Inspiration

Running OpenClaw on your own infrastructure is a security nightmare waiting to happen. It has full access to your accounts - email, calendar, messaging, browser - and the moment you expose it publicly, anyone who can send it a message can try to take control of it. Prompt injection. Credential extraction. Jailbreaks over Telegram. These aren't edge cases; they're documented, recurring problems in the community.

There was no managed, secure, production-ready way to run it. I built one on DigitalOcean.


What it does

Ombre is the fastest, safest, and most secure way to run OpenClaw - and personal AI assistants like it - on DigitalOcean.

The core of Ombre is a real-time AI guardrail engine built on DigitalOcean Gradient AI. Every message - inbound and outbound - is classified by a DO Gradient AI agent before it touches your assistant or leaves the system. It reads the full message in context, decides pass or block, and logs its reasoning in plain English. You get a complete, auditable record of every security decision, attributable to the exact model that made it.

The guardrail runs as a two-layer pipeline:

  • Layer 1 - @agntor/sdk semantic scan (~5ms): instruction overrides, jailbreak attempts, social engineering, PII detection, prompt smuggling in documents.
  • Layer 2 - DO Gradient AI verdict (~150-300ms): llama3.3-70b-instruct reads the full message in context, makes the final call, returns structured JSON with violation types and plain-English reasoning.

Every inbound message passes both layers before reaching your agent. Every outbound response passes both layers before reaching the user. Your agent cannot be hijacked, and it cannot be tricked into leaking your data.

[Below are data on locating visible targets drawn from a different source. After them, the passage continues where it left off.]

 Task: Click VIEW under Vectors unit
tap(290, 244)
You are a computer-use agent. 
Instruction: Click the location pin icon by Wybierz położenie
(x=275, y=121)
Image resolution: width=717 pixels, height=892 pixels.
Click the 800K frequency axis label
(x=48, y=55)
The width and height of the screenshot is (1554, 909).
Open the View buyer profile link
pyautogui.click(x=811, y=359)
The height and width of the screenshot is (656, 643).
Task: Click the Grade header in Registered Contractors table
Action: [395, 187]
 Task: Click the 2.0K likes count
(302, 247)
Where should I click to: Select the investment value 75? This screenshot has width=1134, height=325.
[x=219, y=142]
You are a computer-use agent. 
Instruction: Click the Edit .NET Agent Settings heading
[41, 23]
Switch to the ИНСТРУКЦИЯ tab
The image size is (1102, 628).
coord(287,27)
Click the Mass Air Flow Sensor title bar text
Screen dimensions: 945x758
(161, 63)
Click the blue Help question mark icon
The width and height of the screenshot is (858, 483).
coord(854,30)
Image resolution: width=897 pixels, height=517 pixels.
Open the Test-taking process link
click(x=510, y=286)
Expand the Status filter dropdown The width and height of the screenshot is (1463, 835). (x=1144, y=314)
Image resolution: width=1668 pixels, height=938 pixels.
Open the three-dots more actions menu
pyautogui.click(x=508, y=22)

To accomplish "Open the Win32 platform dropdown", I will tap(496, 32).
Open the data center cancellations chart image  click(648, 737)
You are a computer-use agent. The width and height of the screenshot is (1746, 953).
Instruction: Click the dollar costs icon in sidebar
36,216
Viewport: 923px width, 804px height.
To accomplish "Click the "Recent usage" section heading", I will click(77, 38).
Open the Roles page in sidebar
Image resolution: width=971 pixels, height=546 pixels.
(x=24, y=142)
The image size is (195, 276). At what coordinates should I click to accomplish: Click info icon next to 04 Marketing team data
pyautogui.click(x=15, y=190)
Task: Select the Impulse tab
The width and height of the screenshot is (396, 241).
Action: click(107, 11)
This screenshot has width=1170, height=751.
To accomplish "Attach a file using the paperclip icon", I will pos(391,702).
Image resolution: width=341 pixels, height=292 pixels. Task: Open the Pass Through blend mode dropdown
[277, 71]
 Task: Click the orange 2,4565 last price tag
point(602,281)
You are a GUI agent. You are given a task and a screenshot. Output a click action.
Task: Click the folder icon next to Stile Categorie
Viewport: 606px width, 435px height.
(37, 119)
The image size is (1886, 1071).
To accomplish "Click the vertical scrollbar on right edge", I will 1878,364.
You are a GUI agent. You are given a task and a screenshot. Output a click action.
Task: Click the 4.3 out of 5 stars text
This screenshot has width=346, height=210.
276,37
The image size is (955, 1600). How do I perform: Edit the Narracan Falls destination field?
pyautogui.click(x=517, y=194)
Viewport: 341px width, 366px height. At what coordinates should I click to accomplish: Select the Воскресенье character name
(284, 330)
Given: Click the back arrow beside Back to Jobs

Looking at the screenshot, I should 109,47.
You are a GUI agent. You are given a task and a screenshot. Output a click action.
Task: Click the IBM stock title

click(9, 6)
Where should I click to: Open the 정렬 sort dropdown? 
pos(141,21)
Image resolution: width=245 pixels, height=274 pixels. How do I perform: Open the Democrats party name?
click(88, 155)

Both guard agents are built as first-class Gradient ADK agents using @entrypoint, @trace_llm, and @trace_tool - deployable, traceable, and evaluatable through the standard ADK workflow.

The rest of the platform exists to make this deployable in under two minutes:

  • Each OpenClaw instance runs in its own isolated Docker container - hard process and network boundaries
  • API keys live in Ombre's vault, injected at the proxy layer - the container never sees raw credentials
  • Every Gradient AI guardrail decision is persisted to DO Spaces and streamed live to the dashboard via SSE

Connect to Telegram, Discord, Slack, or WhatsApp - all channels, one checkpoint, no exceptions.


How we built it

The guardrail engine powered by DO Gradient AI:

The core of Ombre is a DO Gradient AI agent that classifies every message in real time. Each inbound and outbound message is sent to llama3.3-70b-instruct via the Gradient Python SDK with a structured security prompt. The model returns a JSON verdict - classification, violation types, and plain-English reasoning - which is logged to DO Spaces and streamed to the dashboard.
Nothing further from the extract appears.